This chapter covers Design Thinking and customer research practices. Once the customer is identified, and the customer need is validated, it is possible to define the product, its features, and sequence of delivery. This chapter introduces value proposition analysis, user story mapping, and other product definition techniques based on industry examples. It includes Google Ventures' Design Sprint concept and related case studies. Customer research practices cover the topics of stating the research goal, identifying research methods, recruiting respondents, conducting interviews, and aggregating results of the research.

CLASS ACTIVITY: REVIEW A UNIVERSAL STUDIOS APP CANVAS

CASE STUDY: IDEO DESIGN THINKING OR GOOGLE VENTURES DESIGN SPRINT

SIMULATION PROJECT: CONDUCT FIVE CUSTOMER INTERVIEWS

TEMPLATES: PRODUCT CANVAS AND BUSINESS MODEL CANVAS

QUESTIONS AND ANSWERS: SOFTWARE PRODUCTS, PRODUCT PROPOSITION, VALUE STATEMENT, DESIGN SPRINT

ADDITIONAL SOURCES (A LIST OF ONLINE RESOURCES AND RELEVANT MATERIALS TO REVIEW): BUSINESS MODEL CANVAS BY ALEX OSTERWALDER AND THE PRODUCT CANVAS BY ROMAN PICHLER

Chapter 5. Creating and Maintaining IT Requirements

This chapter covers Waterfall scope management and Agile product backlog practices. It addresses high-level software requirements elicitation, process modeling, UML principles and artifacts (use cases, data models, all relevant diagrams), UI wireframing and UX design tools, and covers multiple approaches to managing and defining requirements in IT Once product features have been identified, the next step is to create a prioritized list of features and split them into smaller requirements, referred to as "user stories." This chapter describes the product backlog taxonomy (epic, user story, subtask, bug, etc.), prioritization techniques, ongoing maintenance, and stakeholder communication. Topics such as product backlog health, prioritization techniques, technical vs. functional requirements, and product backlog refinement are covered.

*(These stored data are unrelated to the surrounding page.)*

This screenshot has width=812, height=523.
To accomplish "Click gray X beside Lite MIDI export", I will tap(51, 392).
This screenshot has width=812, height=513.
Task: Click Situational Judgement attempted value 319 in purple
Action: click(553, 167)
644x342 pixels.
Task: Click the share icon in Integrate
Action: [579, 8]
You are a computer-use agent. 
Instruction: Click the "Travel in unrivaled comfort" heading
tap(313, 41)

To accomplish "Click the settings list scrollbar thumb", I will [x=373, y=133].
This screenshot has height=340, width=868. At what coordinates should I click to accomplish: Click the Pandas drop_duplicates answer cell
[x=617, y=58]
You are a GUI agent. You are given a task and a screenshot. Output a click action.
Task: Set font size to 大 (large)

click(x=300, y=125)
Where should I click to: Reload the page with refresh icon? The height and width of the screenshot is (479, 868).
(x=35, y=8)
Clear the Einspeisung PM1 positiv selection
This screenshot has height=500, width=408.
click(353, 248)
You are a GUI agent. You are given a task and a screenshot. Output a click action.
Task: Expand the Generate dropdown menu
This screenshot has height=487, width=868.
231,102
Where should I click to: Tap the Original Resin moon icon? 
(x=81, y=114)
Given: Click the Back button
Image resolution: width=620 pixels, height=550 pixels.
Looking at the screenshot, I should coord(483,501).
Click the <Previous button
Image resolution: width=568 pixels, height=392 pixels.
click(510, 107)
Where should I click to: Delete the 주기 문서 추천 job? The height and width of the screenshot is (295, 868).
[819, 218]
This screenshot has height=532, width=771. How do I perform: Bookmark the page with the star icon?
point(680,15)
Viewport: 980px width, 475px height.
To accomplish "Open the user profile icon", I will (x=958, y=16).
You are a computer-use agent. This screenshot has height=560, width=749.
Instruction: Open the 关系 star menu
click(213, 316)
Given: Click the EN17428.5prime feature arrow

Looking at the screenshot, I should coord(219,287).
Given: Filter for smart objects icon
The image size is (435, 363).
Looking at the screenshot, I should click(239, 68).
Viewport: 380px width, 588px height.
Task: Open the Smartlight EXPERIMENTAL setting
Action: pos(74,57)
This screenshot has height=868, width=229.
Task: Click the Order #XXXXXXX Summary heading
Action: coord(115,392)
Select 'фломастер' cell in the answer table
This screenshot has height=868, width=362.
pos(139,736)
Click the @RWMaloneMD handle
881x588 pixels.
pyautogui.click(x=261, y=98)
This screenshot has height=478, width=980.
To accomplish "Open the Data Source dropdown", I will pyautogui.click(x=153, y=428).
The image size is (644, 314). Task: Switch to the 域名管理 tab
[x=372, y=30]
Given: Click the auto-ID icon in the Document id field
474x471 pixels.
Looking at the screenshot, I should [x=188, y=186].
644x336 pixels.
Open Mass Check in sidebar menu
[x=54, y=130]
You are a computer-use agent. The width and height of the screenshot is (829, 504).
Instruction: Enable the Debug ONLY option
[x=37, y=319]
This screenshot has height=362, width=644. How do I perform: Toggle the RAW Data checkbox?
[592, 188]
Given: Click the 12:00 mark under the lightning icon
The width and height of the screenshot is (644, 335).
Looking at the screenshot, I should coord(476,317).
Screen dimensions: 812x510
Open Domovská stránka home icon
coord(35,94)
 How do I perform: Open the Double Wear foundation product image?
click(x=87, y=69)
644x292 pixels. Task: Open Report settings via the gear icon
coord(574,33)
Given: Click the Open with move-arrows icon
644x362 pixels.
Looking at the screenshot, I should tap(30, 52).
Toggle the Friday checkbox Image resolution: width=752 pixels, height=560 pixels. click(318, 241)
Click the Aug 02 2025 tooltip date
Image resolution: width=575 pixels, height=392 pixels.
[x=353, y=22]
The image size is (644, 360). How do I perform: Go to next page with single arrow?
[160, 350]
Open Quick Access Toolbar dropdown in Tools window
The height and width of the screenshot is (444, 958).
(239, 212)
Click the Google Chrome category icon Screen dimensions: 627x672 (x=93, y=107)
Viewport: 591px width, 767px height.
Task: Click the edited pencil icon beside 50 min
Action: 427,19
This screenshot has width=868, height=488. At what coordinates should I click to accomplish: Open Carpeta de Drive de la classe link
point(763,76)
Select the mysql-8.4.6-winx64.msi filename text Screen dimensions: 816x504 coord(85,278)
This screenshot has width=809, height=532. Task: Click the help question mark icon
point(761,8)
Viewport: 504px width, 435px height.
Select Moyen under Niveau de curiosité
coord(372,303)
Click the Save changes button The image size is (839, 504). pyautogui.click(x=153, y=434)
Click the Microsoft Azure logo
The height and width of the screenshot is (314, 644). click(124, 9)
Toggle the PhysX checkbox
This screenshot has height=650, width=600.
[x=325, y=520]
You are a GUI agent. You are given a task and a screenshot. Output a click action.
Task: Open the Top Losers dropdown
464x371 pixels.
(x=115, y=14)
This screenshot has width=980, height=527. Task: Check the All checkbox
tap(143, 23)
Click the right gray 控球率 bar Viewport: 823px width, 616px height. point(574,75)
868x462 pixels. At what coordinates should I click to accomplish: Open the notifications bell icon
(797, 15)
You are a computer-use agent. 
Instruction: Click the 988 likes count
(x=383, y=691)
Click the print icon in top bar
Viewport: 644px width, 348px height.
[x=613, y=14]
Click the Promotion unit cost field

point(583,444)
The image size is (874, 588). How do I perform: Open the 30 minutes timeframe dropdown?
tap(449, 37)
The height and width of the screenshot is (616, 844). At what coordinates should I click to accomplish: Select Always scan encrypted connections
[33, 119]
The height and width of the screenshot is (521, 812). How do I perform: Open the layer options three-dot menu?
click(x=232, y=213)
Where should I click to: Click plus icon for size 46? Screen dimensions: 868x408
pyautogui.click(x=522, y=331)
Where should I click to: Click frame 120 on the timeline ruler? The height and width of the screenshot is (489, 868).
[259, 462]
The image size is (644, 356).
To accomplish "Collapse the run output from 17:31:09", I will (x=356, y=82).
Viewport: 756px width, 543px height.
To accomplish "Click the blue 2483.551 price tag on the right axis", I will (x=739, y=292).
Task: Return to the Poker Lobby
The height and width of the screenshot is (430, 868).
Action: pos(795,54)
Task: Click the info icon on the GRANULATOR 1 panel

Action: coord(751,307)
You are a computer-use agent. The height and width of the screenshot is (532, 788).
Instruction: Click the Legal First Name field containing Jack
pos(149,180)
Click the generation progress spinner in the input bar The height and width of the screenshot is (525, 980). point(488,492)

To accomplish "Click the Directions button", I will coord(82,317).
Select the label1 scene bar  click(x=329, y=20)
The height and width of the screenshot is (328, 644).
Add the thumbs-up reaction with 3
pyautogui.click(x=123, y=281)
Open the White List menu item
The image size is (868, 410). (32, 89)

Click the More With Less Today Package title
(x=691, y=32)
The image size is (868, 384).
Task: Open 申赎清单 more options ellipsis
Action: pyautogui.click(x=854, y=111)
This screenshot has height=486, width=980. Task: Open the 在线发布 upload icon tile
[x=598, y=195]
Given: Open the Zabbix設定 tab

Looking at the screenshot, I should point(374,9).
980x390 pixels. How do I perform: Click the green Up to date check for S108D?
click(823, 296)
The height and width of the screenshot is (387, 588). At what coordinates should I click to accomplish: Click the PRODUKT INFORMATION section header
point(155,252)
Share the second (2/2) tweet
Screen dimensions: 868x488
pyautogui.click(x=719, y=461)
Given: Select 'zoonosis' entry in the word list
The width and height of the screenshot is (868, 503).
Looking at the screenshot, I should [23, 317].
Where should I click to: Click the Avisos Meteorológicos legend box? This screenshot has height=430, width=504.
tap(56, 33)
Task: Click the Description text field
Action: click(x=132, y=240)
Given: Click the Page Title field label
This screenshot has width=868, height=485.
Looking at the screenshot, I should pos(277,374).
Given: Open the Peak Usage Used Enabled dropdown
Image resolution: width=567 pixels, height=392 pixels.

CLASS ACTIVITY 1: REVIEW A WATERFALL IT PROGRAM PLAN AND ATLASSIAN'S PRODUCT BACKLOG FOR JIRA, AND IDENTIFY IMPROVEMENT OPPORTUNITIES

CLASS ACTIVITY 2: MODEL PROCESSES, DEFINE USE CASES AND USE UML DIAGRAMMING TO CREATE AN AMAZON WEB STORE REQUIREMENTS.

CASE STUDY: KINDLE

SIMULATION PROJECT: BUILD COMMUNICATIONS MANAGEMENT PLAN

TEMPLATES: USER STORY BACKLOG AND AN INVEST CHECKLIST, REQUIREMENTS MANAGEMENT DOCUMENT

QUESTIONS AND ANSWERS: IT REQUIREMENTS QUALITY QUEST

HOMEWORK ASSIGNMENT: IDENTIFY FIVE TECHNIQUES FOR REQUIREMENTS PRIORITIZATION BASED ON COST AND RISK MANAGEMENT

ADDITIONAL SOURCES (A LIST OF ONLINE RESOURCES AND RELEVANT MATERIALS TO REVIEW): USER STORY MAPPING BY JEFF PATTON

Part II: Building the IT Product RIGHT

Chapter 6. Waterfall, Agile, and Hybrid Delivery Frameworks

This chapter covers major aspects of IT delivery, including Agile teams, roles, frameworks, and success criteria. Once the IT MVP is created, it is essential to identify the delivery framework, whether it is Waterfall, Scrum, Kanban, Extreme Programming, or any other Agile framework. In this chapter, these frameworks will be described, compared, and discussed based on their fit to a company, its culture, products, and business objectives.

CLASS ACTIVITY: COMPARE MAJOR IT DELIVERY FRAMEWORKS

CASE STUDY: SPOTIFY DELIVERY

SIMULATION PROJECT: SELECT A FRAMEWORK TO FOLLOW FOR YOUR PROJECT

TEMPLATES: TEAM STRUCTURE, ROLE DEFINITIONS

QUESTIONS AND ANSWERS: FRAMEWORKS COMPARISON

HOMEWORK ASSIGNMENT: WHICH TEAM ROLE WOULD YOU PREFER AND WHY?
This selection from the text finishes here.